— START THE INPUT —

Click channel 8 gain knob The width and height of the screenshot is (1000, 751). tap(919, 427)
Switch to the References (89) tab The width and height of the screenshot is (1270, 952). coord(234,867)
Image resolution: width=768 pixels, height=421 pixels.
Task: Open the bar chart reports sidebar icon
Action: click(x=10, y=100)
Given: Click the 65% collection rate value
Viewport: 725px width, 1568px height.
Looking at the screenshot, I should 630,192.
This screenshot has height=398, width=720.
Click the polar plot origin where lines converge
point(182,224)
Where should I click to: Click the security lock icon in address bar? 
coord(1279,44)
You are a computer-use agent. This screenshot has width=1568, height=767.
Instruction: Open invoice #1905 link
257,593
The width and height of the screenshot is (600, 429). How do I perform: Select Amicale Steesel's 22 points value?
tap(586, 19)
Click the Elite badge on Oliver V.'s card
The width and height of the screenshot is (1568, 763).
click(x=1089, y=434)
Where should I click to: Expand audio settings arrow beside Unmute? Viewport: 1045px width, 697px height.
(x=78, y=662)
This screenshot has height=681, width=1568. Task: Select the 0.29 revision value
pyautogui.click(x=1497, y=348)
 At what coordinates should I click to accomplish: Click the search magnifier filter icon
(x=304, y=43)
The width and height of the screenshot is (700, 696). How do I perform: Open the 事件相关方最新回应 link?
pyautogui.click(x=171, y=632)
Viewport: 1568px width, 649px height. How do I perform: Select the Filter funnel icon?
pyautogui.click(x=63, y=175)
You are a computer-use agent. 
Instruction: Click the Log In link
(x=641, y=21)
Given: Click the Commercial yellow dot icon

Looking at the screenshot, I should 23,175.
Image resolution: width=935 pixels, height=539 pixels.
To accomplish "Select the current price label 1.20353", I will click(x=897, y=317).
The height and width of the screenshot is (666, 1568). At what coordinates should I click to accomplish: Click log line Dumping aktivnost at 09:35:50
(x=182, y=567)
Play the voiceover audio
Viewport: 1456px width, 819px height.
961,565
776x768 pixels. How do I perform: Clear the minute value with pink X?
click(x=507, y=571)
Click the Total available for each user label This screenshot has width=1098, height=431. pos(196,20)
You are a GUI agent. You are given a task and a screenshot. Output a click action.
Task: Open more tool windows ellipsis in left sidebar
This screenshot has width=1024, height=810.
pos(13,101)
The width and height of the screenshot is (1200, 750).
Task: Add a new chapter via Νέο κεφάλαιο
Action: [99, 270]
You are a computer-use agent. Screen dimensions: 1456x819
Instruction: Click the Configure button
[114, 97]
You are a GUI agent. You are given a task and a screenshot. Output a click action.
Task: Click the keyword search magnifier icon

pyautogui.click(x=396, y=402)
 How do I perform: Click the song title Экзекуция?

— END THE INPUT —

Copy all of the entries above word for word, keeping every line exactly as it appears.

Click channel 8 gain knob The width and height of the screenshot is (1000, 751). tap(919, 427)
Switch to the References (89) tab The width and height of the screenshot is (1270, 952). coord(234,867)
Image resolution: width=768 pixels, height=421 pixels.
Task: Open the bar chart reports sidebar icon
Action: click(x=10, y=100)
Given: Click the 65% collection rate value
Viewport: 725px width, 1568px height.
Looking at the screenshot, I should 630,192.
This screenshot has height=398, width=720.
Click the polar plot origin where lines converge
point(182,224)
Where should I click to: Click the security lock icon in address bar? 
coord(1279,44)
You are a computer-use agent. This screenshot has width=1568, height=767.
Instruction: Open invoice #1905 link
257,593
The width and height of the screenshot is (600, 429). How do I perform: Select Amicale Steesel's 22 points value?
tap(586, 19)
Click the Elite badge on Oliver V.'s card
The width and height of the screenshot is (1568, 763).
click(x=1089, y=434)
Where should I click to: Expand audio settings arrow beside Unmute? Viewport: 1045px width, 697px height.
(x=78, y=662)
This screenshot has height=681, width=1568. Task: Select the 0.29 revision value
pyautogui.click(x=1497, y=348)
 At what coordinates should I click to accomplish: Click the search magnifier filter icon
(x=304, y=43)
The width and height of the screenshot is (700, 696). How do I perform: Open the 事件相关方最新回应 link?
pyautogui.click(x=171, y=632)
Viewport: 1568px width, 649px height. How do I perform: Select the Filter funnel icon?
pyautogui.click(x=63, y=175)
You are a computer-use agent. 
Instruction: Click the Log In link
(x=641, y=21)
Given: Click the Commercial yellow dot icon

Looking at the screenshot, I should 23,175.
Image resolution: width=935 pixels, height=539 pixels.
To accomplish "Select the current price label 1.20353", I will click(x=897, y=317).
The height and width of the screenshot is (666, 1568). At what coordinates should I click to accomplish: Click log line Dumping aktivnost at 09:35:50
(x=182, y=567)
Play the voiceover audio
Viewport: 1456px width, 819px height.
961,565
776x768 pixels. How do I perform: Clear the minute value with pink X?
click(x=507, y=571)
Click the Total available for each user label This screenshot has width=1098, height=431. pos(196,20)
You are a GUI agent. You are given a task and a screenshot. Output a click action.
Task: Open more tool windows ellipsis in left sidebar
This screenshot has width=1024, height=810.
pos(13,101)
The width and height of the screenshot is (1200, 750).
Task: Add a new chapter via Νέο κεφάλαιο
Action: [99, 270]
You are a computer-use agent. Screen dimensions: 1456x819
Instruction: Click the Configure button
[114, 97]
You are a GUI agent. You are given a task and a screenshot. Output a click action.
Task: Click the keyword search magnifier icon

pyautogui.click(x=396, y=402)
 How do I perform: Click the song title Экзекуция?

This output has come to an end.